World Book Day: Nineteen Eighty-Four



Nineteen Eighty-Four


Nineteen Eighty-Four: A Novel, often published as 1984, is a dystopian novel by English novelist George Orwell. It was published on 8 June 1949 by Secker & Warburg as Orwell's ninth and final book completed in his lifetime. The story was mostly written at Barnhill, a farmhouse on the Scottish island of Jura, at times while Orwell suffered from severe tuberculosis. Thematically, Nineteen Eighty-Four centres on the consequences of government over-reach, totalitarianism, mass surveillance, and repressive regimentation of all persons and behaviours within society.[2][3]

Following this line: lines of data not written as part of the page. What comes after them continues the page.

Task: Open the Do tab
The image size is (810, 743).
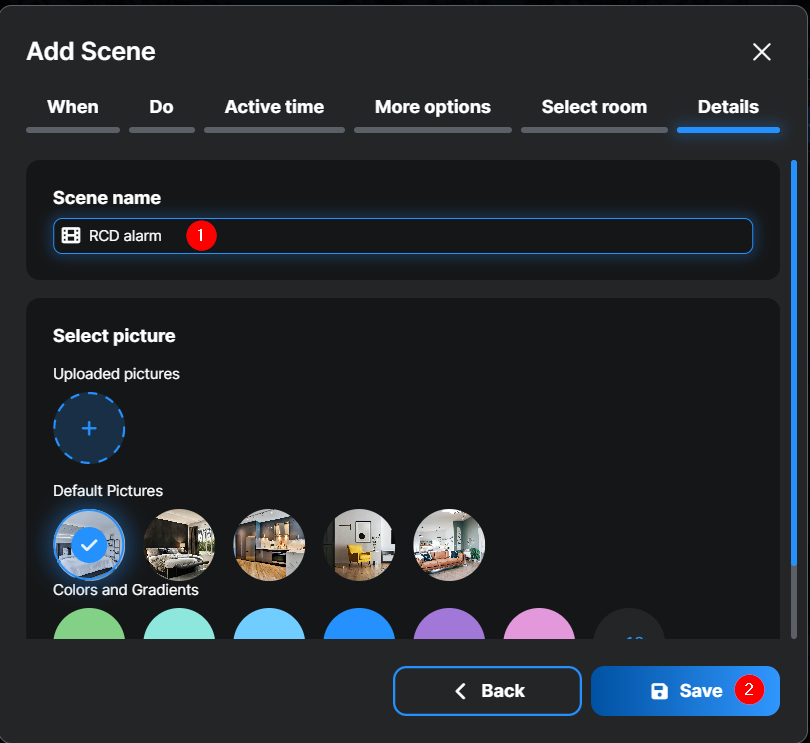Action: (161, 107)
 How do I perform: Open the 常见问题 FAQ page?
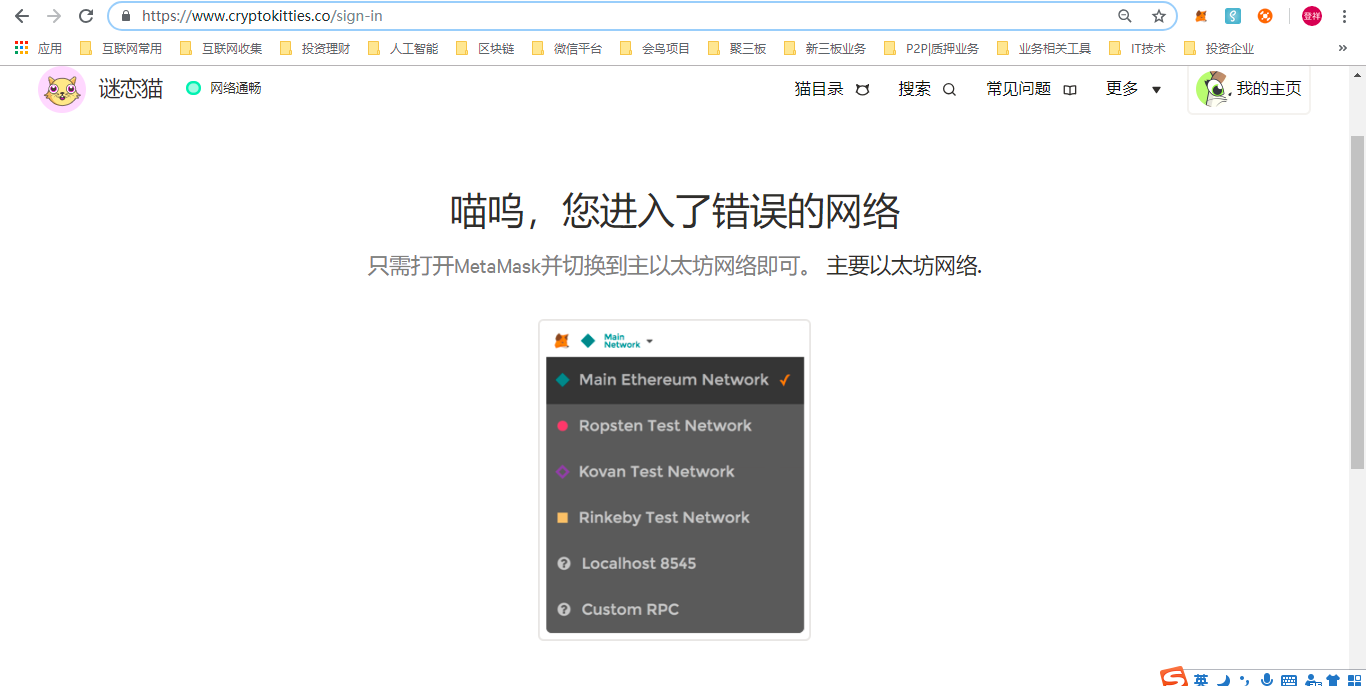click(x=1031, y=89)
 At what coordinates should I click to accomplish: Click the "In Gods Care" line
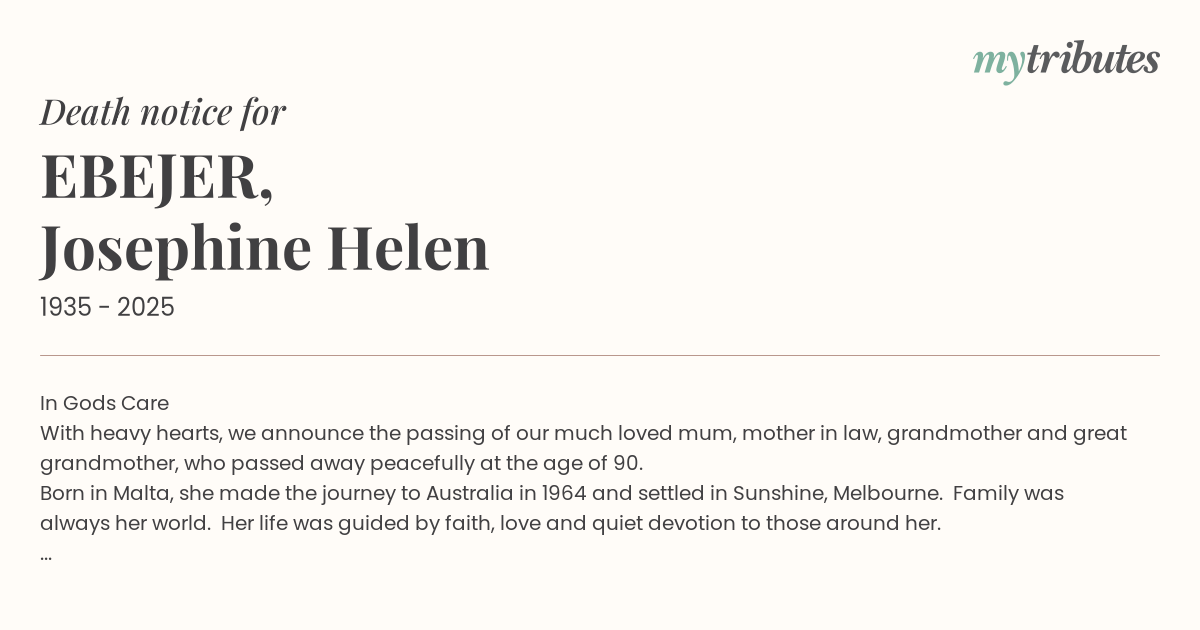click(104, 403)
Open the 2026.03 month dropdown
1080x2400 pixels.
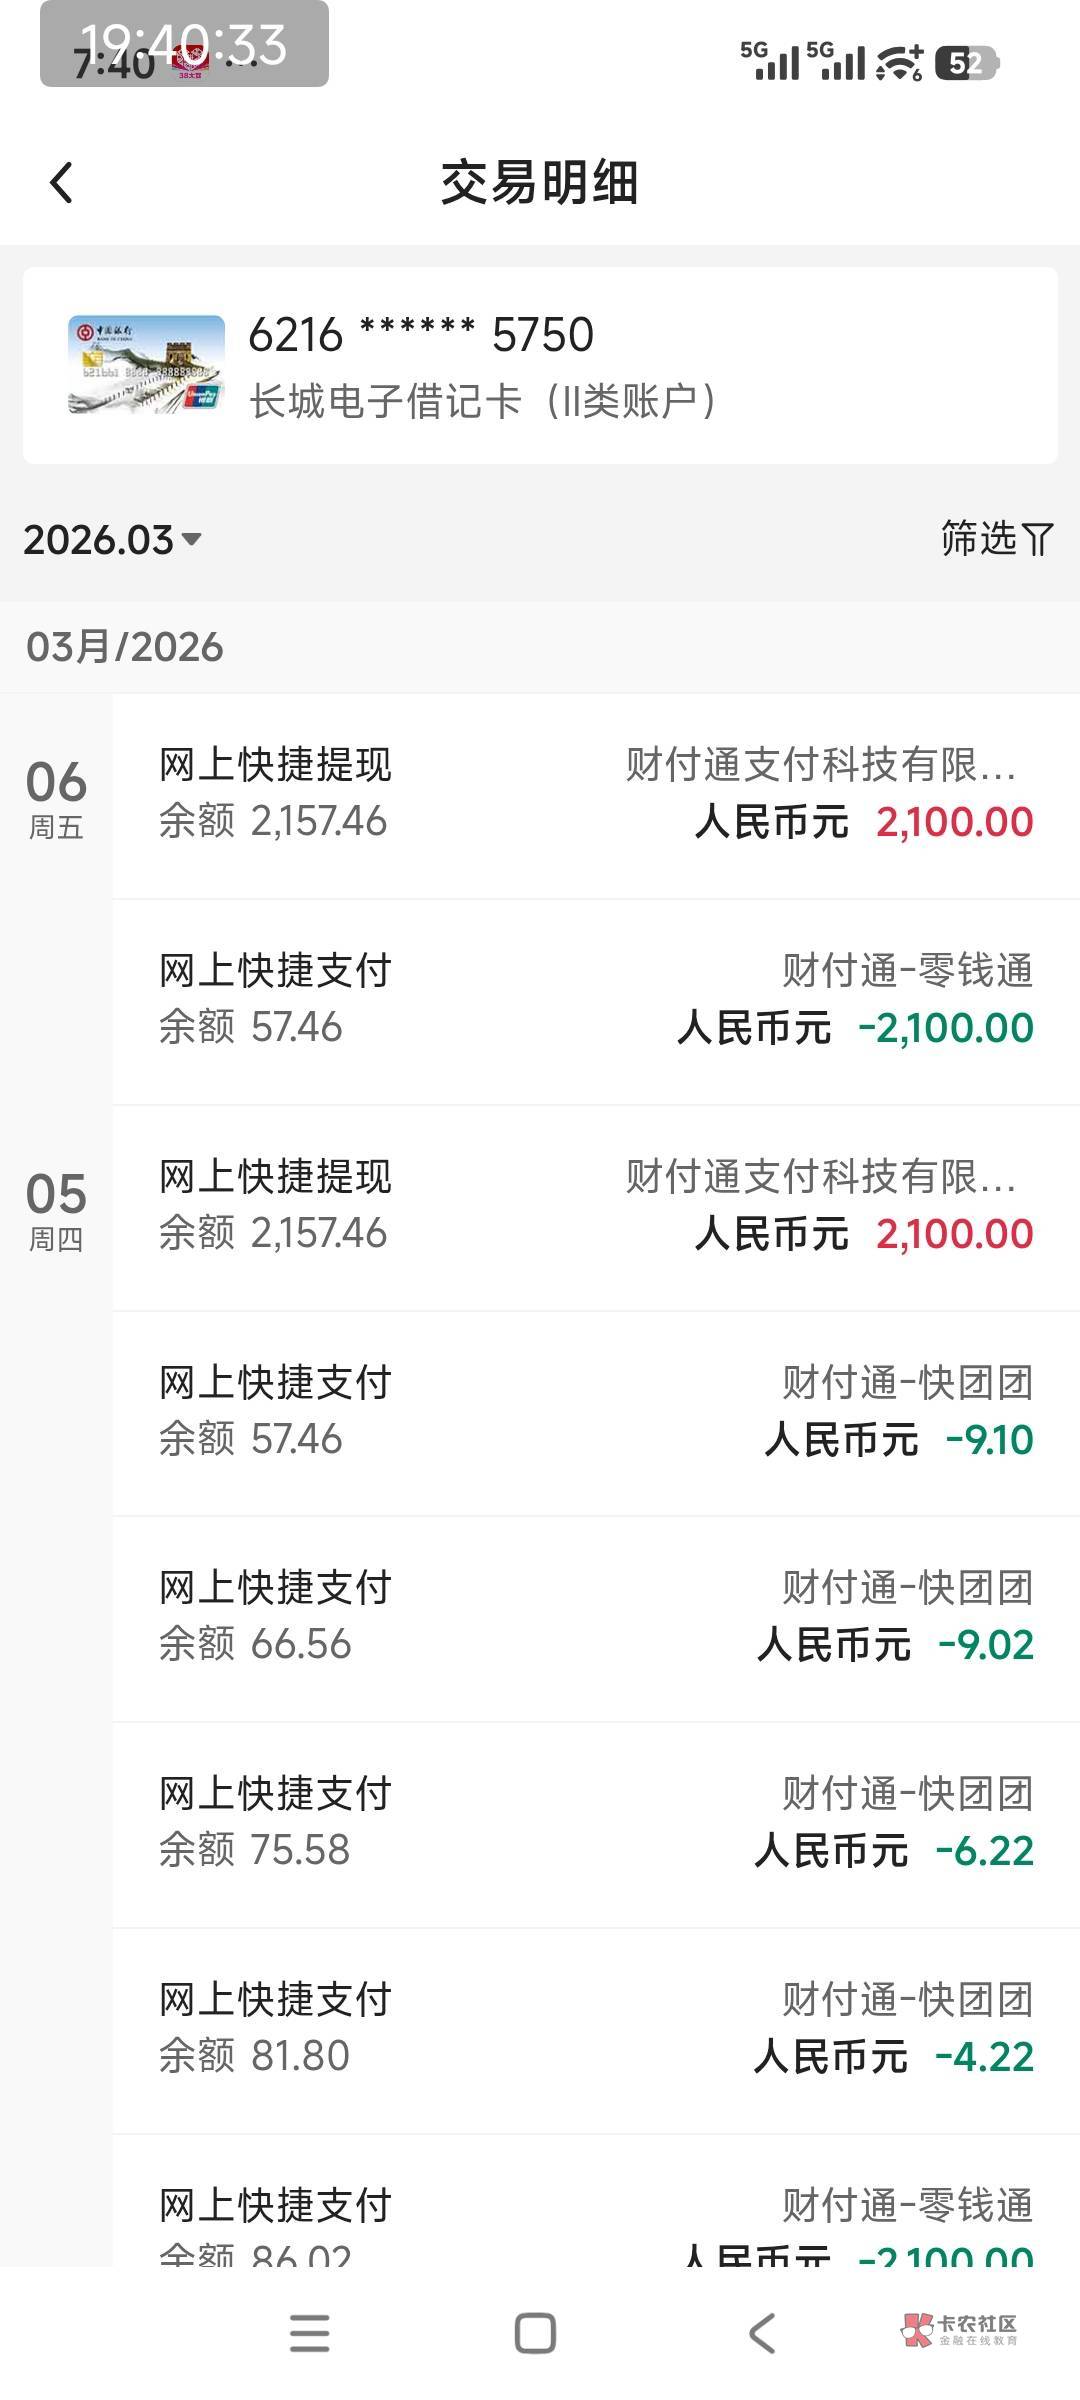(112, 540)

The story takes place in an imagined future, the year 1984, when much of the world has fallen victim to perpetual war, omnipresent government surveillance, historical negationism, and propaganda. Great Britain, known as Airstrip One, has become a province of a superstate named Oceania that is ruled by the Party who employ the Thought Police to persecute individuality and independent thinking.[4] Big Brother, the leader of the Party, enjoys an intense cult of personality despite the fact that he may not exist. The protagonist, Winston Smith, is a diligent and skillful rank-and-file worker and Party member who secretly hates the Party and dreams of rebellion. He enters a forbidden relationship with a co-worker, Julia.

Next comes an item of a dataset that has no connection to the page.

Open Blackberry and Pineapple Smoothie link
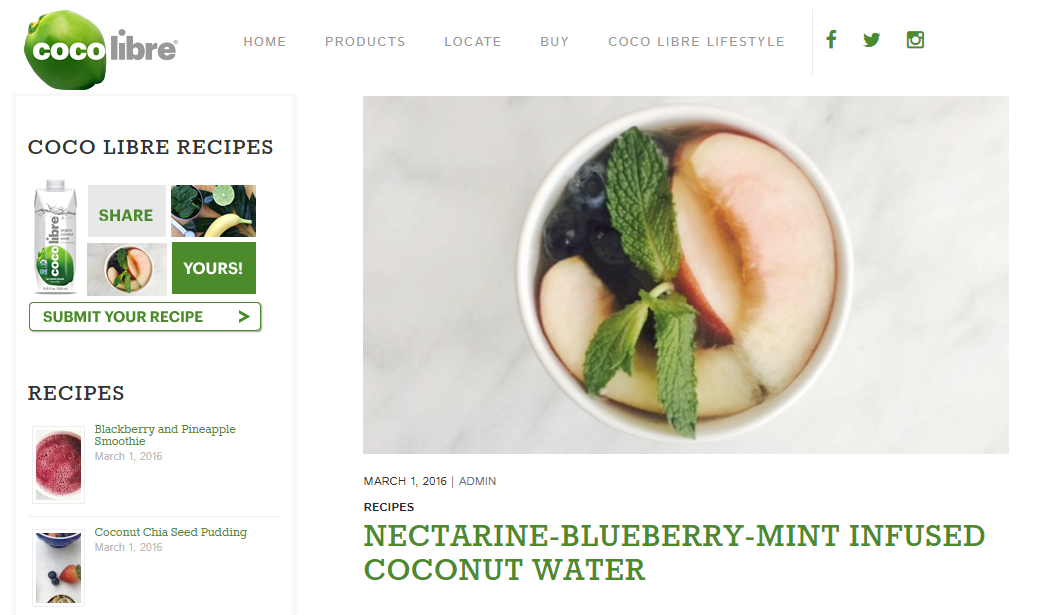This screenshot has width=1057, height=615. click(164, 435)
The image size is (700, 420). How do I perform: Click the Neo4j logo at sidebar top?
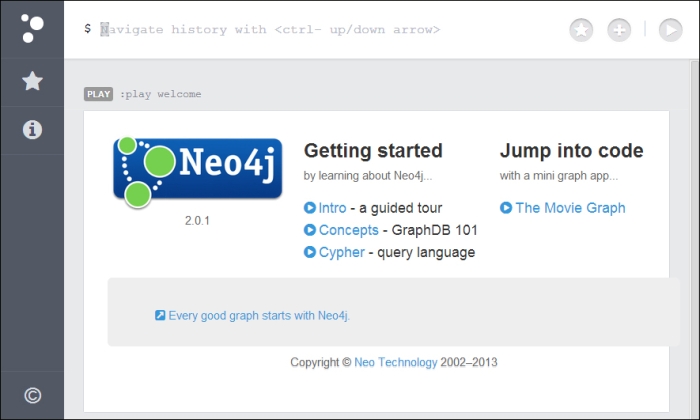32,29
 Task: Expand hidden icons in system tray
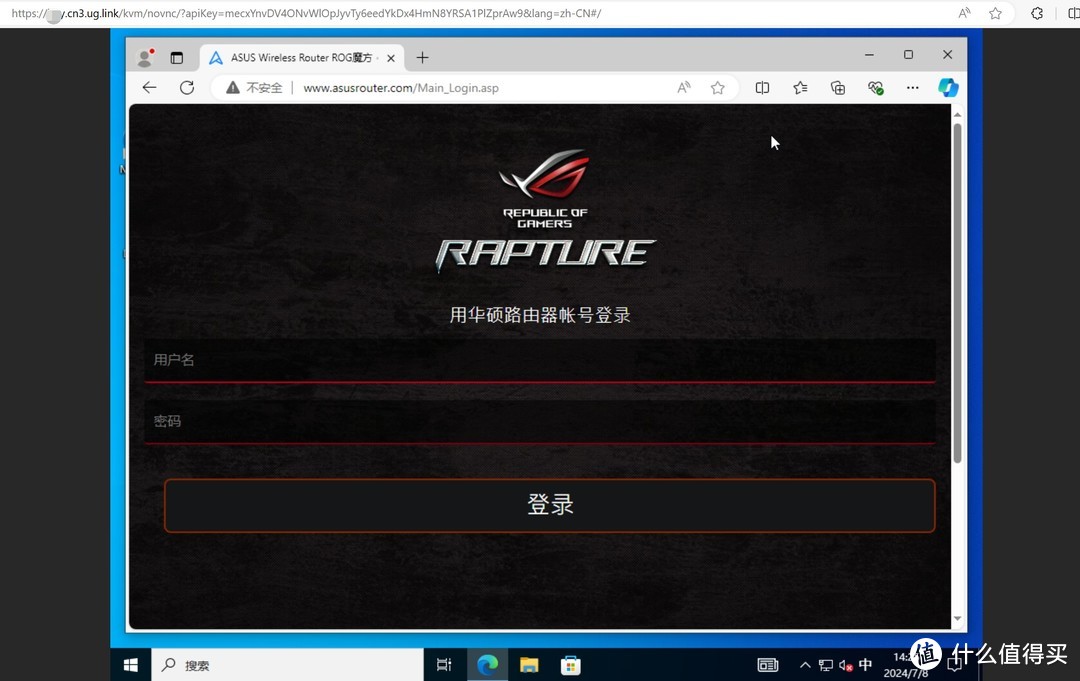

Nineteen Eighty-Four has become a classic literary example of political and dystopian fiction. Many terms used in the novel have entered common usage, including Big Brother, doublethink, thoughtcrime, Newspeak, Room 101, telescreen, 2 + 2 = 5, prole, and memory hole. Nineteen Eighty-Four also popularised the adjective "Orwellian", connoting things such as official deception, secret surveillance, brazenly misleading terminology, and manipulation of recorded history by a totalitarian or authoritarian state. Time included it on its 100 best English-language novels from 1923 to 2005.[5] It was placed on the Modern Library's 100 Best Novels, reaching No. 13 on the editors' list and No. 6 on the readers' list.[6] In 2003, the novel was listed at No. 8 on The Big Read survey by the BBC.[7] Parallels have been drawn between the novel's subject matter and real life instances of totalitarianism, communism, mass surveillance, and violations of freedom of expression among other themes.[8][9][10]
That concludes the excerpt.